§ **WORK INSTRUCTION**
Reproduce every entry exactly as written.
####
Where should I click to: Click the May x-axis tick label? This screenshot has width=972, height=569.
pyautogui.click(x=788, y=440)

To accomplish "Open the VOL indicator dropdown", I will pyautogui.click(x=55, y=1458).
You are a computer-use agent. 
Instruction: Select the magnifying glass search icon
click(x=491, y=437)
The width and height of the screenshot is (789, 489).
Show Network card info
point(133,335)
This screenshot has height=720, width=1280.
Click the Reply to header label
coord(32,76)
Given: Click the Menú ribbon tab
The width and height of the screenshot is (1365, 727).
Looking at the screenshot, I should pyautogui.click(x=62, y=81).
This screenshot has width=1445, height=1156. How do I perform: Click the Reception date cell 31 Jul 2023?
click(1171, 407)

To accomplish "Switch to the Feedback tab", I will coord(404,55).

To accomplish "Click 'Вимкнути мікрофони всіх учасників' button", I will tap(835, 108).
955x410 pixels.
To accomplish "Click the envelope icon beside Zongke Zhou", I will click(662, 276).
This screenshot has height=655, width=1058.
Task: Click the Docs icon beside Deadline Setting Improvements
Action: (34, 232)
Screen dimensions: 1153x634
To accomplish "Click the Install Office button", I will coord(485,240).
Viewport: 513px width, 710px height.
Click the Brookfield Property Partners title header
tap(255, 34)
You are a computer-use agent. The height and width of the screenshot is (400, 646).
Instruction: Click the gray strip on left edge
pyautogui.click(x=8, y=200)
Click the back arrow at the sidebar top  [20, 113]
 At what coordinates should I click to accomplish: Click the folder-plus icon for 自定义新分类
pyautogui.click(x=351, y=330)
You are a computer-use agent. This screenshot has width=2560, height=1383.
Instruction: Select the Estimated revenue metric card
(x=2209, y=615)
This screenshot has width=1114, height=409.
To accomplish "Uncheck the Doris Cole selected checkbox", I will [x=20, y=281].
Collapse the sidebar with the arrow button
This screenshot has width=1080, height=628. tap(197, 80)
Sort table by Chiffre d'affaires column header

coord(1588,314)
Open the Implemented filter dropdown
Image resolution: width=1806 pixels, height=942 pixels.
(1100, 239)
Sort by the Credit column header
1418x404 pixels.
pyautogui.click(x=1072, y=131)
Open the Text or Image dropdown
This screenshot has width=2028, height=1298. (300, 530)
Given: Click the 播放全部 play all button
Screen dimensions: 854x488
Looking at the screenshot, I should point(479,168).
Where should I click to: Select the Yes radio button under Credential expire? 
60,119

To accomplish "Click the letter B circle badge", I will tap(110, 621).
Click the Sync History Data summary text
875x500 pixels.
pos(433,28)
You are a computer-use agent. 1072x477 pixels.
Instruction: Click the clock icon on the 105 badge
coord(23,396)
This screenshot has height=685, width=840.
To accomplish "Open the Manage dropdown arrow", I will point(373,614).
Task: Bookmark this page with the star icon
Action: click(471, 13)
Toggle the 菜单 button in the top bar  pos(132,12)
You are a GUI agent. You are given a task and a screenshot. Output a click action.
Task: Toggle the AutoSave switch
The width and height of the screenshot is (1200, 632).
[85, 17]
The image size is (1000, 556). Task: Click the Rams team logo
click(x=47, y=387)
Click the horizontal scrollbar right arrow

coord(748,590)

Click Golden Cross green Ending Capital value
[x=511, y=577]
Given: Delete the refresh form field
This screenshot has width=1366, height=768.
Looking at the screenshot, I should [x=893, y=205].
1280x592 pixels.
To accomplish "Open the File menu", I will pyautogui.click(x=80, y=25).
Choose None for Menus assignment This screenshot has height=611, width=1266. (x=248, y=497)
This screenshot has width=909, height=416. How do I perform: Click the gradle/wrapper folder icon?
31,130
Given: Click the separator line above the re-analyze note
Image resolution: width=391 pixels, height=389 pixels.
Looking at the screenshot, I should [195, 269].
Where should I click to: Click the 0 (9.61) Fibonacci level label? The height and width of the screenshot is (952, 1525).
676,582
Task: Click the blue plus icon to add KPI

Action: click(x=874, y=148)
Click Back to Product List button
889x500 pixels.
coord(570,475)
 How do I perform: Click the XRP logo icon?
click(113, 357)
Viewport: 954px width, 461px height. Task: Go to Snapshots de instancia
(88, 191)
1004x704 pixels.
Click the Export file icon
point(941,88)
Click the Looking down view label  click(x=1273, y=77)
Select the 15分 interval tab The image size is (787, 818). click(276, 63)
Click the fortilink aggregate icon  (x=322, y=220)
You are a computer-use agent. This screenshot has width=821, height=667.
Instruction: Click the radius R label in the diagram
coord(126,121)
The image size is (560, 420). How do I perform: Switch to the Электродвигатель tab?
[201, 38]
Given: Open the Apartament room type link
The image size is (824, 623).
####
§ **WORKED SOLUTION**
Where should I click to: Click the May x-axis tick label? This screenshot has width=972, height=569.
pyautogui.click(x=788, y=440)

To accomplish "Open the VOL indicator dropdown", I will pyautogui.click(x=55, y=1458).
You are a computer-use agent. 
Instruction: Select the magnifying glass search icon
click(x=491, y=437)
The width and height of the screenshot is (789, 489).
Show Network card info
point(133,335)
This screenshot has height=720, width=1280.
Click the Reply to header label
coord(32,76)
Given: Click the Menú ribbon tab
The width and height of the screenshot is (1365, 727).
Looking at the screenshot, I should pyautogui.click(x=62, y=81).
This screenshot has width=1445, height=1156. How do I perform: Click the Reception date cell 31 Jul 2023?
click(1171, 407)

To accomplish "Switch to the Feedback tab", I will coord(404,55).

To accomplish "Click 'Вимкнути мікрофони всіх учасників' button", I will tap(835, 108).
955x410 pixels.
To accomplish "Click the envelope icon beside Zongke Zhou", I will click(662, 276).
This screenshot has height=655, width=1058.
Task: Click the Docs icon beside Deadline Setting Improvements
Action: (34, 232)
Screen dimensions: 1153x634
To accomplish "Click the Install Office button", I will coord(485,240).
Viewport: 513px width, 710px height.
Click the Brookfield Property Partners title header
tap(255, 34)
You are a computer-use agent. The height and width of the screenshot is (400, 646).
Instruction: Click the gray strip on left edge
pyautogui.click(x=8, y=200)
Click the back arrow at the sidebar top  [20, 113]
 At what coordinates should I click to accomplish: Click the folder-plus icon for 自定义新分类
pyautogui.click(x=351, y=330)
You are a computer-use agent. This screenshot has width=2560, height=1383.
Instruction: Select the Estimated revenue metric card
(x=2209, y=615)
This screenshot has width=1114, height=409.
To accomplish "Uncheck the Doris Cole selected checkbox", I will [x=20, y=281].
Collapse the sidebar with the arrow button
This screenshot has width=1080, height=628. tap(197, 80)
Sort table by Chiffre d'affaires column header

coord(1588,314)
Open the Implemented filter dropdown
Image resolution: width=1806 pixels, height=942 pixels.
(1100, 239)
Sort by the Credit column header
1418x404 pixels.
pyautogui.click(x=1072, y=131)
Open the Text or Image dropdown
This screenshot has width=2028, height=1298. (300, 530)
Given: Click the 播放全部 play all button
Screen dimensions: 854x488
Looking at the screenshot, I should point(479,168).
Where should I click to: Select the Yes radio button under Credential expire? 
60,119

To accomplish "Click the letter B circle badge", I will tap(110, 621).
Click the Sync History Data summary text
875x500 pixels.
pos(433,28)
You are a computer-use agent. 1072x477 pixels.
Instruction: Click the clock icon on the 105 badge
coord(23,396)
This screenshot has height=685, width=840.
To accomplish "Open the Manage dropdown arrow", I will point(373,614).
Task: Bookmark this page with the star icon
Action: click(471, 13)
Toggle the 菜单 button in the top bar  pos(132,12)
You are a GUI agent. You are given a task and a screenshot. Output a click action.
Task: Toggle the AutoSave switch
The width and height of the screenshot is (1200, 632).
[85, 17]
The image size is (1000, 556). Task: Click the Rams team logo
click(x=47, y=387)
Click the horizontal scrollbar right arrow

coord(748,590)

Click Golden Cross green Ending Capital value
[x=511, y=577]
Given: Delete the refresh form field
This screenshot has width=1366, height=768.
Looking at the screenshot, I should [x=893, y=205].
1280x592 pixels.
To accomplish "Open the File menu", I will pyautogui.click(x=80, y=25).
Choose None for Menus assignment This screenshot has height=611, width=1266. (x=248, y=497)
This screenshot has width=909, height=416. How do I perform: Click the gradle/wrapper folder icon?
31,130
Given: Click the separator line above the re-analyze note
Image resolution: width=391 pixels, height=389 pixels.
Looking at the screenshot, I should [195, 269].
Where should I click to: Click the 0 (9.61) Fibonacci level label? The height and width of the screenshot is (952, 1525).
676,582
Task: Click the blue plus icon to add KPI

Action: click(x=874, y=148)
Click Back to Product List button
889x500 pixels.
coord(570,475)
 How do I perform: Click the XRP logo icon?
click(113, 357)
Viewport: 954px width, 461px height. Task: Go to Snapshots de instancia
(88, 191)
1004x704 pixels.
Click the Export file icon
point(941,88)
Click the Looking down view label  click(x=1273, y=77)
Select the 15分 interval tab The image size is (787, 818). click(276, 63)
Click the fortilink aggregate icon  (x=322, y=220)
You are a computer-use agent. This screenshot has width=821, height=667.
Instruction: Click the radius R label in the diagram
coord(126,121)
The image size is (560, 420). How do I perform: Switch to the Электродвигатель tab?
[201, 38]
Given: Open the Apartament room type link
The image size is (824, 623).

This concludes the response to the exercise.